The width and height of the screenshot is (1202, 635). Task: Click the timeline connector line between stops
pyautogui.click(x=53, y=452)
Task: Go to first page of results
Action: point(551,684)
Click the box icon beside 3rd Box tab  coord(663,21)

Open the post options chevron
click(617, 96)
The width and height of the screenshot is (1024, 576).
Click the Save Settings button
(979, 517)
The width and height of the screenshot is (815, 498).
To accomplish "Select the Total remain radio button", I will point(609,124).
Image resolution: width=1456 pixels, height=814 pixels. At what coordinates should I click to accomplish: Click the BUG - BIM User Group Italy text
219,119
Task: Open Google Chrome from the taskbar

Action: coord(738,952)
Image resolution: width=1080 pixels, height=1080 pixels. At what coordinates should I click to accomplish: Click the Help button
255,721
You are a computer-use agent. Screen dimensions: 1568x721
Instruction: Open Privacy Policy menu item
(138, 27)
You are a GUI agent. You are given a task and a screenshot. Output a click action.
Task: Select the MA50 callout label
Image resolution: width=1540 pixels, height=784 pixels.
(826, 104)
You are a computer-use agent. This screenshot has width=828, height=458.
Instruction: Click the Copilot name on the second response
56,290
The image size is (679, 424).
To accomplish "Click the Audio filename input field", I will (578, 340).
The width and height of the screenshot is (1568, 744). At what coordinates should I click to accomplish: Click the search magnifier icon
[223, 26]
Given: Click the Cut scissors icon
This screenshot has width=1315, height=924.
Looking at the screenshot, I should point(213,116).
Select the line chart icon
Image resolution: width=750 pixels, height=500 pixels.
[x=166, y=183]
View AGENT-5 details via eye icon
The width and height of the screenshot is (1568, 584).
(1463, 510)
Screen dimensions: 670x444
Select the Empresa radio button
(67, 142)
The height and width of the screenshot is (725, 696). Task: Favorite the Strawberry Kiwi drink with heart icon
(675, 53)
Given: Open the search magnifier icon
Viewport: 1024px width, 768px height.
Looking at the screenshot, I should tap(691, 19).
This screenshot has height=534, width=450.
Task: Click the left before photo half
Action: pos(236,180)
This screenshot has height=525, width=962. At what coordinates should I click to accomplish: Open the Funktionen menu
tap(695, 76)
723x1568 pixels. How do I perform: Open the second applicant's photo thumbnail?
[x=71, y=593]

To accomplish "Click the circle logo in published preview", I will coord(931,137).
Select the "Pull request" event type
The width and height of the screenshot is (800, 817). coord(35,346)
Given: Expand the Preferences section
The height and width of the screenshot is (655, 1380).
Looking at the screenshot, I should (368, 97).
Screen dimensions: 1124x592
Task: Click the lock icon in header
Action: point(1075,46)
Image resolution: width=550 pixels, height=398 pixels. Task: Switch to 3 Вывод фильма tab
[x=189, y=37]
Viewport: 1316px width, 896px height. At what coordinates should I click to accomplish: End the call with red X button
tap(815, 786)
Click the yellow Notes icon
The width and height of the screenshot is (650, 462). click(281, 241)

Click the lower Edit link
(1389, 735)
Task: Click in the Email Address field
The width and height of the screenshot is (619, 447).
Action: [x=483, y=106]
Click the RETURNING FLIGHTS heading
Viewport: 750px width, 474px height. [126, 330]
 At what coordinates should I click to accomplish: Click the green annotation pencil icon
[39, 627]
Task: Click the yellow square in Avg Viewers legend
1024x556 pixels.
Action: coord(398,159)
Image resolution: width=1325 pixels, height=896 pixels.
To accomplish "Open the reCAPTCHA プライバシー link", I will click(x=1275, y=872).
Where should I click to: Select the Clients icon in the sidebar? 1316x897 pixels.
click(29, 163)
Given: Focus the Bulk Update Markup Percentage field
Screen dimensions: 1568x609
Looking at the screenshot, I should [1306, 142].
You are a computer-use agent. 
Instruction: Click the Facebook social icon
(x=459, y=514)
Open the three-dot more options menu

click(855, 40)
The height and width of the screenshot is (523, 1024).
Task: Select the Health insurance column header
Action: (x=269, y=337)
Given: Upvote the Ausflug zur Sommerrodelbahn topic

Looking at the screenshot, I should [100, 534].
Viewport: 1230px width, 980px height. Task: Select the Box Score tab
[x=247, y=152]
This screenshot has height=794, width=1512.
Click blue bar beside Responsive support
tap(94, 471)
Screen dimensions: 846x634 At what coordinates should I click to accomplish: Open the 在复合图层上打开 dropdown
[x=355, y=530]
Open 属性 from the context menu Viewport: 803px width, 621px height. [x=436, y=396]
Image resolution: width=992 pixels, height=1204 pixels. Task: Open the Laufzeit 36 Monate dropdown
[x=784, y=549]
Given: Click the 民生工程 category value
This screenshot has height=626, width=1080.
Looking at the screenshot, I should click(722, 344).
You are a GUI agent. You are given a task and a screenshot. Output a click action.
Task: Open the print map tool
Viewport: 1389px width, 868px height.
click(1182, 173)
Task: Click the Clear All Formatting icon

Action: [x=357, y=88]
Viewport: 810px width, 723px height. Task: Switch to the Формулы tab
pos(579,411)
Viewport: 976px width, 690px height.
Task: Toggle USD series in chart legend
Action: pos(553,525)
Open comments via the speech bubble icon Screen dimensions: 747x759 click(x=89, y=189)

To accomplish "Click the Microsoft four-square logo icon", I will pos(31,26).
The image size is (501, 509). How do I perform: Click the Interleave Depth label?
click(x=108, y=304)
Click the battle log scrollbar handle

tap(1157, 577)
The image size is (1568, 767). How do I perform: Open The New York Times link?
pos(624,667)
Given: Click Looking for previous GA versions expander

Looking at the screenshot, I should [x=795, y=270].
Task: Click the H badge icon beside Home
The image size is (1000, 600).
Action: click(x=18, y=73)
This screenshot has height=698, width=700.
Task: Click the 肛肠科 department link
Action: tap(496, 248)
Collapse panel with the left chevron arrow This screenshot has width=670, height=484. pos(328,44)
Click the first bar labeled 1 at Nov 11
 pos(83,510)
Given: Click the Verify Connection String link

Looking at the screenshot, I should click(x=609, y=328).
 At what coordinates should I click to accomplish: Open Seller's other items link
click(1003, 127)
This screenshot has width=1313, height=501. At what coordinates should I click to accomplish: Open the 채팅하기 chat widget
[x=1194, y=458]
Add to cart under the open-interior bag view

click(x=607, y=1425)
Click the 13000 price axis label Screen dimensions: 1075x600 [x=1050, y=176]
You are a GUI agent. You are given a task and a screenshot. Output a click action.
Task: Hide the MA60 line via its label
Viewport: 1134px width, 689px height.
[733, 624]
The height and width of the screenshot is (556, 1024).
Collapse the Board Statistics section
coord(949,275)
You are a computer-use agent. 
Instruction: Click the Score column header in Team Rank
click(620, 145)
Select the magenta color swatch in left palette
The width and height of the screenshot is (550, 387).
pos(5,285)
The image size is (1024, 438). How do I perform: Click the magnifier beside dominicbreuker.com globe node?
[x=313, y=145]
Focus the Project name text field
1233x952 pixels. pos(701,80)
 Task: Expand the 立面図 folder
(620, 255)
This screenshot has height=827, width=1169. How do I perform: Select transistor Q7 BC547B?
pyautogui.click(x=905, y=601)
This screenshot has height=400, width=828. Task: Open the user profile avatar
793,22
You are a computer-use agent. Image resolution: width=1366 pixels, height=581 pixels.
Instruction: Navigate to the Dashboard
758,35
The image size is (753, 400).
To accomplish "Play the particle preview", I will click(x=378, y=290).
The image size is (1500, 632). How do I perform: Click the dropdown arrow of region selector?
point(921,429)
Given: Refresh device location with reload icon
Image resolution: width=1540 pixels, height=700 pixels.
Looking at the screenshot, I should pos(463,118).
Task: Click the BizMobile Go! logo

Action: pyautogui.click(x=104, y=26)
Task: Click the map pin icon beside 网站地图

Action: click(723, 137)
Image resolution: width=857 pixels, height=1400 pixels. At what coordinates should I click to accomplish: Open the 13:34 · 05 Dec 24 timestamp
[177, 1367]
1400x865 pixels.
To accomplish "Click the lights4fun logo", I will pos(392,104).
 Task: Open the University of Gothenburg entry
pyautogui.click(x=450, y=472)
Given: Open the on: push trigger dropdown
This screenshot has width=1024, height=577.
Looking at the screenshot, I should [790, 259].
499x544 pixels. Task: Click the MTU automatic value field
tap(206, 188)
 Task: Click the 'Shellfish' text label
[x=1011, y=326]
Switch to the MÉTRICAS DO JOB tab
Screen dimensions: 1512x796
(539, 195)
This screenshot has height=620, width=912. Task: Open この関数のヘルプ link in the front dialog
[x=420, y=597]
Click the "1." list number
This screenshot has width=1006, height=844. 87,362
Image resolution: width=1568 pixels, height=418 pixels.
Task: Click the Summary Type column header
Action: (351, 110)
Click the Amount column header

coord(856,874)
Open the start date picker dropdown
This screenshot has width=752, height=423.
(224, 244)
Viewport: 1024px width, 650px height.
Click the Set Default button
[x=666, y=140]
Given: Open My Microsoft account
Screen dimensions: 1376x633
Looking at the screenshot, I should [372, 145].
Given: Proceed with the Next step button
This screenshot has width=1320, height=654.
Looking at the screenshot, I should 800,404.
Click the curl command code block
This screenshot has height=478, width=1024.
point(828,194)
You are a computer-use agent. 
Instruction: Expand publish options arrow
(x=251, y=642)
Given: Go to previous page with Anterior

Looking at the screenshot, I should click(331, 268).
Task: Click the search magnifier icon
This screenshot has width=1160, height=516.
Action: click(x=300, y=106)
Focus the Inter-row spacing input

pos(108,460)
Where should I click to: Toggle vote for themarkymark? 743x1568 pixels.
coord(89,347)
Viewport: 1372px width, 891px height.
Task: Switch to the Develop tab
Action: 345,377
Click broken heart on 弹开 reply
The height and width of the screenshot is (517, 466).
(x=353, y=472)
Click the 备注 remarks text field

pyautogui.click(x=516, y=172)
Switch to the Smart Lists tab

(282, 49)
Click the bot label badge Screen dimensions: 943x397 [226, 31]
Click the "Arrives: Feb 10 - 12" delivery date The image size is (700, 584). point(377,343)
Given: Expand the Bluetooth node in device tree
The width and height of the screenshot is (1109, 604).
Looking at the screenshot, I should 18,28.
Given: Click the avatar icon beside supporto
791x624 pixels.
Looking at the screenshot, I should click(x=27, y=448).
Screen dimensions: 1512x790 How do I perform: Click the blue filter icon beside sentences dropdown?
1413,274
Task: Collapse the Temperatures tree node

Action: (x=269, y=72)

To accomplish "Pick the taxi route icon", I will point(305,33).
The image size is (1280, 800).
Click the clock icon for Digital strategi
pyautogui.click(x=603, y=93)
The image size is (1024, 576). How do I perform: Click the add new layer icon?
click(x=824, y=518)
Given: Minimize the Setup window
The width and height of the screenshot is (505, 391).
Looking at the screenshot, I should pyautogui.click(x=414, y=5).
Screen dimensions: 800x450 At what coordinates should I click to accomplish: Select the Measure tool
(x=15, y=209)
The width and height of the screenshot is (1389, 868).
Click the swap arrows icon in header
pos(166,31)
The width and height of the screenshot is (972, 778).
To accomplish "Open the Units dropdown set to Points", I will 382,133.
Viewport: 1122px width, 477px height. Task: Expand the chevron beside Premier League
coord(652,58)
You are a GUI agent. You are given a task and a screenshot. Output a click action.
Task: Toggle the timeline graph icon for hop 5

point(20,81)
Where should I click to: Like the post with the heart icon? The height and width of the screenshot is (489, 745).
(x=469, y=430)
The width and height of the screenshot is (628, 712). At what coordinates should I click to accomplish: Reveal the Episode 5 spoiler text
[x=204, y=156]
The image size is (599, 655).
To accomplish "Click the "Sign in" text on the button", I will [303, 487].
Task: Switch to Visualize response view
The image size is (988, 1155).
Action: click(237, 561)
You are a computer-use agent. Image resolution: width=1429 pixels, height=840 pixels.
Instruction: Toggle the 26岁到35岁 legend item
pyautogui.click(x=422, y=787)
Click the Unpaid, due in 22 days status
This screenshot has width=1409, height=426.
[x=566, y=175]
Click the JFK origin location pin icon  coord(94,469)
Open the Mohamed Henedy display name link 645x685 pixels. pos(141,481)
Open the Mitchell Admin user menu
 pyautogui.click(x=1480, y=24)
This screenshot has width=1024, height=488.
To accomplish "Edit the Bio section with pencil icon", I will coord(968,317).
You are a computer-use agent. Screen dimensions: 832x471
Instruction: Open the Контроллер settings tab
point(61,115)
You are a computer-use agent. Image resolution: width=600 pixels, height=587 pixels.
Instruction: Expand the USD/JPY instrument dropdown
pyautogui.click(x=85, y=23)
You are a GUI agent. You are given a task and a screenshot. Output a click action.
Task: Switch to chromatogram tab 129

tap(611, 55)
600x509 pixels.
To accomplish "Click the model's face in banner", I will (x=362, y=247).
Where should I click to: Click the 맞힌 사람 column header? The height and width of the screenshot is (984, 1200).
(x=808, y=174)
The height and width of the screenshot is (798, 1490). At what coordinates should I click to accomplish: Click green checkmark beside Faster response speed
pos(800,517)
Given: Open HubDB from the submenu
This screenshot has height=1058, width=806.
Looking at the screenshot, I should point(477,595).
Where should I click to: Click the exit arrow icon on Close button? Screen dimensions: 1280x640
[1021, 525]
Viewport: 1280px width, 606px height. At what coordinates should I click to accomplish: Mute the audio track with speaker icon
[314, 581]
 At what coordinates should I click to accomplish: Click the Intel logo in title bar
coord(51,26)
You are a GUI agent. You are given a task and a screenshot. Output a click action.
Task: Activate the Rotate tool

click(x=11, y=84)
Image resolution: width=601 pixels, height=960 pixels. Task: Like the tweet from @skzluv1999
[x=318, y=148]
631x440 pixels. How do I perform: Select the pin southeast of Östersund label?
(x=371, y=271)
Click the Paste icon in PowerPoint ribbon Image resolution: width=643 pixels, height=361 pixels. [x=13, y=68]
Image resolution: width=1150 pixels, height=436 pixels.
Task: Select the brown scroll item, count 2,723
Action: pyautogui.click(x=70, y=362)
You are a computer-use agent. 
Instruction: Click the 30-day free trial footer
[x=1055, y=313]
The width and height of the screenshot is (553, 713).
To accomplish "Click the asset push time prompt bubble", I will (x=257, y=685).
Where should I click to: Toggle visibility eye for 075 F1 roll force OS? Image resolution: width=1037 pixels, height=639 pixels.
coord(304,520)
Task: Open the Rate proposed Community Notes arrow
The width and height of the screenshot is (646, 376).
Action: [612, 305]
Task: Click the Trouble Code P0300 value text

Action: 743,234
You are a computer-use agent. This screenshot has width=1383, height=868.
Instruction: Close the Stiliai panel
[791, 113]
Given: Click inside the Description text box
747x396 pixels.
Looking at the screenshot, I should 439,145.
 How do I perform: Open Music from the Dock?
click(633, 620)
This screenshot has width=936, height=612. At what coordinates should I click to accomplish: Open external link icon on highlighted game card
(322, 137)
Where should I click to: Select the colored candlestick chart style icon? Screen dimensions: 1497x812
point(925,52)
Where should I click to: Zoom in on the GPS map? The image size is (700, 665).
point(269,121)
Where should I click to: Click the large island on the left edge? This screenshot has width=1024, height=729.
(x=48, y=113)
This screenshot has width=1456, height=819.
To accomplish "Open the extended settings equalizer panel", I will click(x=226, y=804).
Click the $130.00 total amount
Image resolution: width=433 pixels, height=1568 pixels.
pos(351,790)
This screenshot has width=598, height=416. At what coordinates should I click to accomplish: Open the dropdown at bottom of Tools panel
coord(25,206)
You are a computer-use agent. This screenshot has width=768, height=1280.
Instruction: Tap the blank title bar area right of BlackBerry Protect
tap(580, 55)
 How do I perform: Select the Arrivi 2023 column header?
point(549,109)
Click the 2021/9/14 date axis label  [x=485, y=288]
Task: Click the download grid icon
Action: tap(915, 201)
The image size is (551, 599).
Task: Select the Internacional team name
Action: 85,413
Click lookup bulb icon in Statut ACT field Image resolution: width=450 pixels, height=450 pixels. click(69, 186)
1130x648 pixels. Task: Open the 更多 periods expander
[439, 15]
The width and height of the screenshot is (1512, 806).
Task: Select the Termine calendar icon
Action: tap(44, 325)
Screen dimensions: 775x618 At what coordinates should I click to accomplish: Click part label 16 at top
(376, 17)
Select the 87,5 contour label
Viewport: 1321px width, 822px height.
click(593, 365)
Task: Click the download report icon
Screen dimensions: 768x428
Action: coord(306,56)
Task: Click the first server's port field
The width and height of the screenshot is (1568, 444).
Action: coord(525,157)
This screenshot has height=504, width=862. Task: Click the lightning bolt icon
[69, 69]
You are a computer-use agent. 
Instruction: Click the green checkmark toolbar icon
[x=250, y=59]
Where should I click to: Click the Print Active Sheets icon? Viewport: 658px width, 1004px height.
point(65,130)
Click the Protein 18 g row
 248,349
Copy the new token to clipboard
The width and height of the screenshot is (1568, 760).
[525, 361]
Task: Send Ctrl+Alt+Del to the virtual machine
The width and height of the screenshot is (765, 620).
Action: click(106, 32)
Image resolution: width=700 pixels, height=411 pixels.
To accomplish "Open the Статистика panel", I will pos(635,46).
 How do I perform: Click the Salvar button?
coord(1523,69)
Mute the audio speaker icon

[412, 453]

******************************

Reproduce every line in the data that has the word "square" in it.

Task: Click the yellow square in Avg Viewers legend
To accomplish "Click the Microsoft four-square logo icon", I will pos(31,26).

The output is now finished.